● **SOURCE**:

-------

As Erik Lacitis reported in today’s Seattle Times KIRO TV has decided to give Pat O’Day the “that’s it, thank you, we’re done” treatment.

http://seattletimes.com/html/localnews/2021235601_patodayxml.html?prmid=4939

Upfront I’ll say that Pat is a dear friend and a mentor to me so I’m hopelessly biased regarding this story. That said….

So let me see if I’ve got this straight. There’s no room in the droning, unending, 7 hour hydro broadcast for the guy who loves this sport more than anyone else in the world? There’s no room at all in a 7 hour show for history and perspective from a guy who at 78 is sharper than most broadcast executives?

On a typical hydro Sunday there’s about 25 minutes of racing action spread out between 10am and 5pm. That leaves 6 hours and 35 minutes of analysis time. But KIRO TV has decided not to take advantage of a walking encyclopedia of the sport. What a joke. There’s enough down time in that broadcast that they could stop cars on the I-90 bridge and interview drivers.

To be clear, I don’t think this is going to cause a huge ratings hit. I’m not blinded by my love of Pat to the point that I think people really plan on tuning in or tuning out because he’s involved or not involved. What irritates me is the fact that cutting him out completely is such a defenseless decision.

I don’t know Jake Milstein but his quote in Erik’s story is the kind of priceless babble broadcast management specializes in: “Pat is a great guy. We’re revamping the broadcast to make it better.”

Wait a second. If he’s a great guy why are you moving him off the show? How is that going to make things better?

In the past few years Pat started filling a different role within the broadcast. I teased him that he had become like Jack Whitaker, the veteran TV broadcaster who ultimately became a sort of historical essayist at big events. My favorite Jack Whitaker story by far is the fact that he was banned from covering the Masters for years after (God Bless Him!) referring to the gallery as a “a mob scene”.

-------

● **EXTRACTED RECORDS**:
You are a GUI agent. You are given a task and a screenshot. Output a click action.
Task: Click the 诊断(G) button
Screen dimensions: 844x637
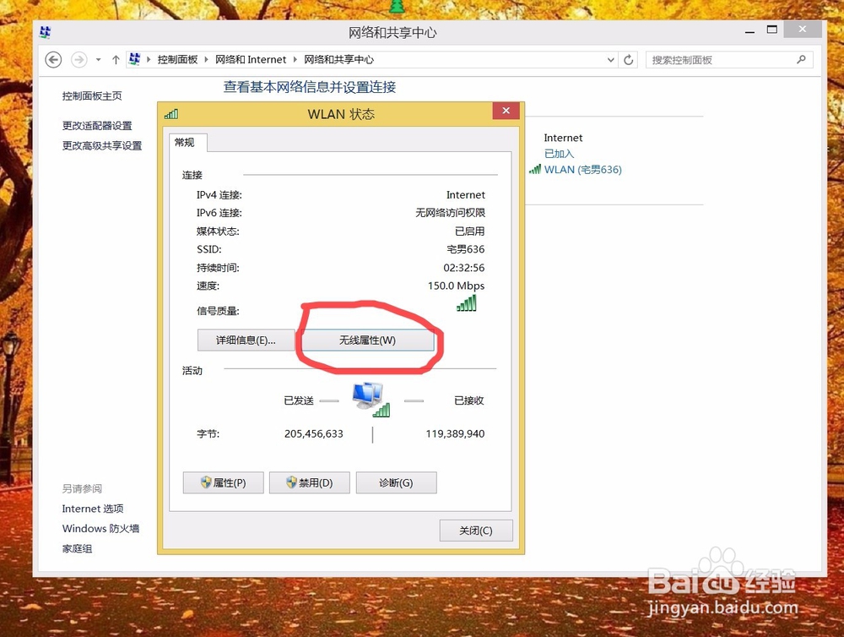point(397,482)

-------

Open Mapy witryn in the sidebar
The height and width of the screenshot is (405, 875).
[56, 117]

-------

● **STATED TASK A**:
In the post about KIRO TV dropping Pat O’Day, edit the passage starting at "To be clear, I" and ending at "a defenseless decision.", with "ratings hit" replaced by "drop in viewership".
● **STATED TASK B**:
Render the lines of the listing starting at the line that contains "You are a GUI" and ending at the line that contains "point(397,482)" as a numbered list, skipping blank lines. Leave the pictures out.

● **CORRECT RESULT A**:
To be clear, I don’t think this is going to cause a huge drop in viewership. I’m not blinded by my love of Pat to the point that I think people really plan on tuning in or tuning out because he’s involved or not involved. What irritates me is the fact that cutting him out completely is such a defenseless decision.

● **CORRECT RESULT B**:
1. You are a GUI agent. You are given a task and a screenshot. Output a click action.
2. Task: Click the 诊断(G) button
3. Screen dimensions: 844x637
4. point(397,482)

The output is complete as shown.